I've now hit the same class of bug — #aw_X references rendering as literal text in user-facing artifacts — four times across three different gh-aw versions, in different shapes each time. Each time we've shipped a "fix" (a prompt change, a schema rev, a workaround), and each time the bug has come back in a slightly different form weeks later because the underlying contract isn't enforced anywhere in the pipeline. I'd like to talk about the structural problem rather than file yet another point fix.
The bug pattern, abstracted
A workflow's prompt instructs the agent to:
- Call
create_* with temporary_id: aw_thingN.
- Reference
#aw_thingN in a later safe-output body (PR body, comment, results-issue body, tracker update, …).
The framework resolves #aw_thingN cross-step if and only if both halves of the contract were satisfied. When either half fails, the framework silently publishes a body containing the literal text #aw_thingN, the team-facing artifact is broken, and nobody notices until a human reads it.
Four ways I've watched this manifest
- v0.74.4-era —
create_pull_request registered the temp ID under a different field name than the registration step expected. Every #aw_prN ref rendered literal regardless of what the agent did. Workaround: stop using #aw_prN entirely, fall back to PR-search-by-branch URLs.
- v0.76.1 — registration shape fixed. We removed the search-URL workaround and went back to
#aw_prN. Worked in testing.
- v0.76.1+, ongoing — turns out the agent silently omits
temporary_id from create_pull_request calls (the field is optional in the schema, the MCP server accepts the call, the framework auto-assigns a random aw_<8hex> id and registers that in the temp-id map). Every #aw_prN ref in downstream bodies renders literal — but now the failure looks identical to v0.74.4, even though the underlying cause is completely different. Took us ~6 days of degraded NA-path comments to notice.
- Asymmetric resolution across types —
update_issue bodies never run the substitution pass even when the agent does set temp_ids correctly. We've documented this in our prompt as a footgun, but it bites prompt authors every few weeks.
These look like four different bugs. They're really the same bug: the contract is enforced nowhere.
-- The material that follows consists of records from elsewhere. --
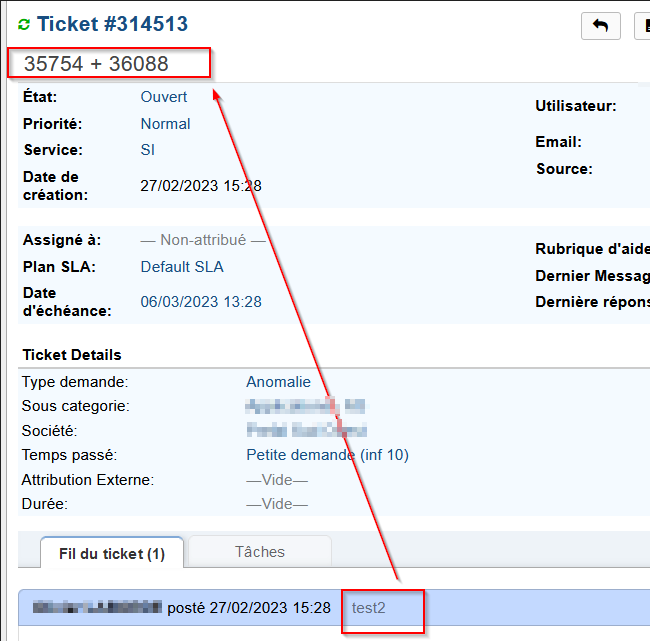Open the "Default SLA" plan selector
Image resolution: width=650 pixels, height=641 pixels.
click(x=182, y=267)
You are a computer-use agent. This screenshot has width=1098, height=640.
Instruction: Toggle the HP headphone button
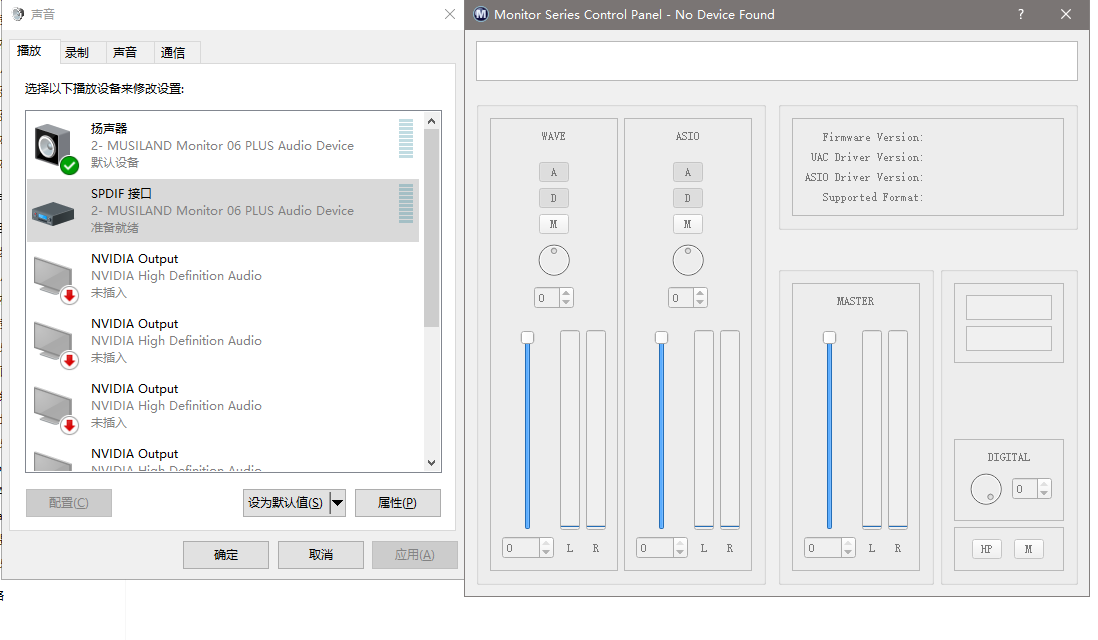(x=986, y=549)
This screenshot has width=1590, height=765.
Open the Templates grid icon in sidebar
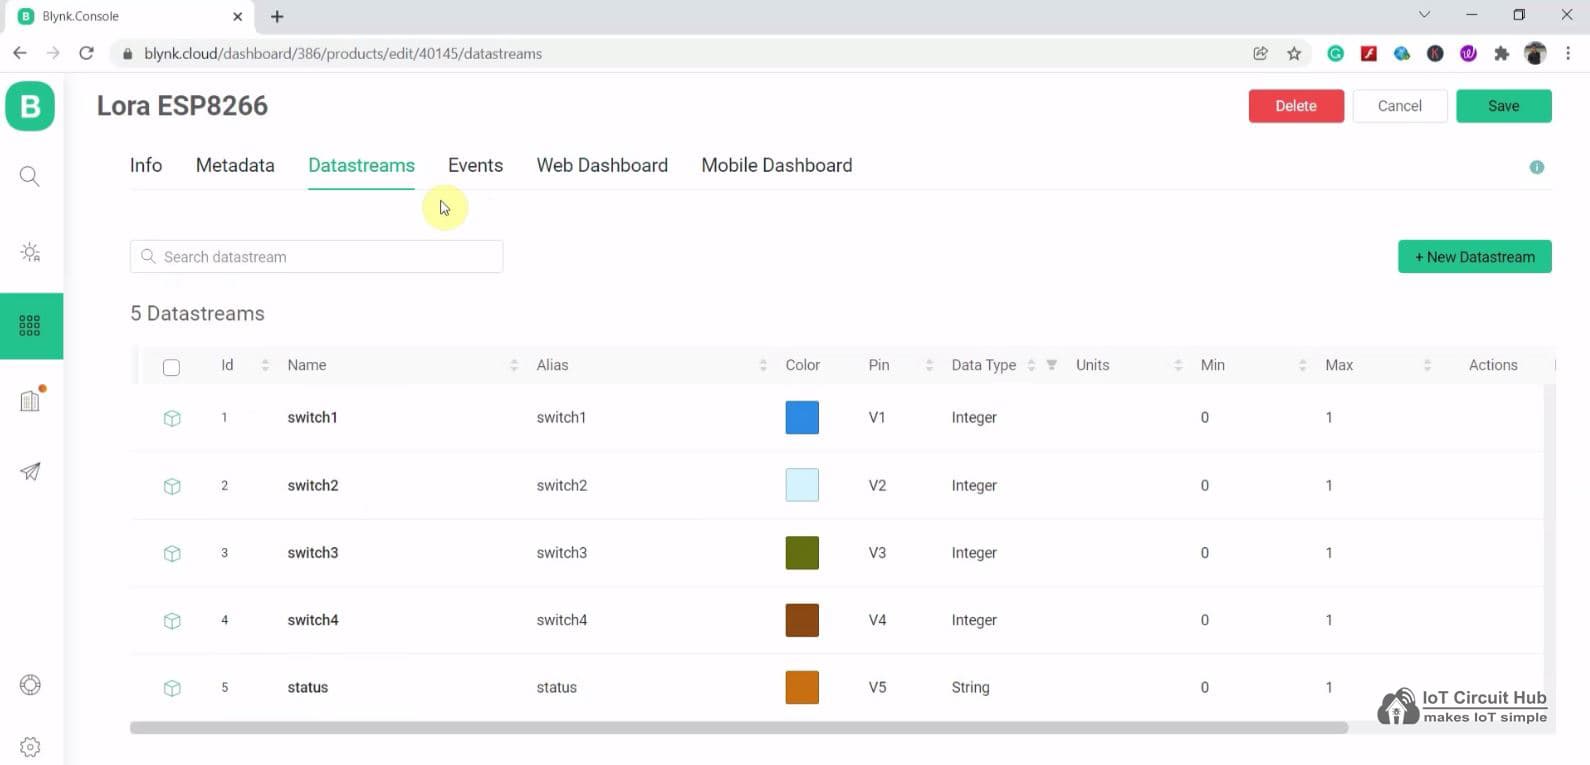coord(30,325)
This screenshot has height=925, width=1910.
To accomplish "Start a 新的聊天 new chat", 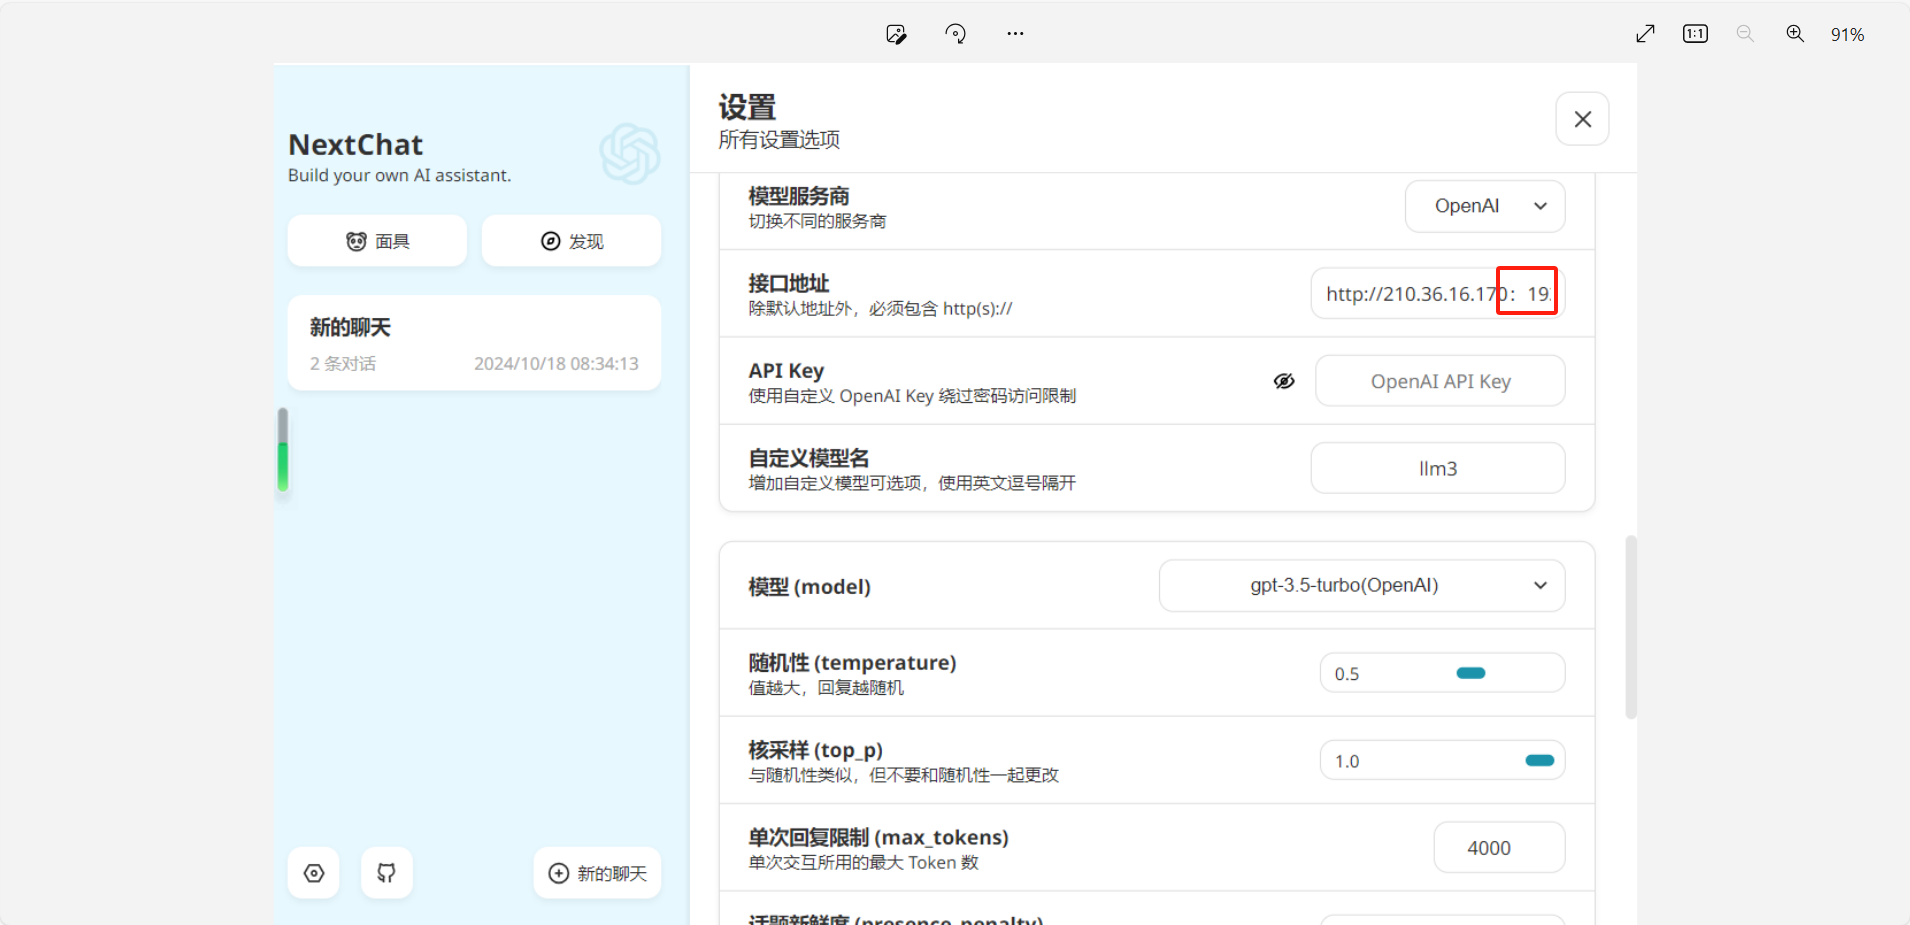I will click(597, 873).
Why prompt-tightening hasn't worked
We've tried three escalating rounds of prompt language ("set the temp_id", "🛑 mandatory", "this is required so the next step works"). The reliable signal models latch onto isn't severity language — it's a concrete downstream consequence. For create_issue the model reliably sets temporary_id: aw_issue1 because the prompt cites a real consequence (Closes #aw_issue1 won't resolve). For create_pull_request there's no equivalent consequence the model fixates on, and it drops the field. Different model + prompt combinations will land at different failure rates here, so the bug class is just lying in wait everywhere prompts use #aw_X refs.
What a structural fix would look like (in order of preference)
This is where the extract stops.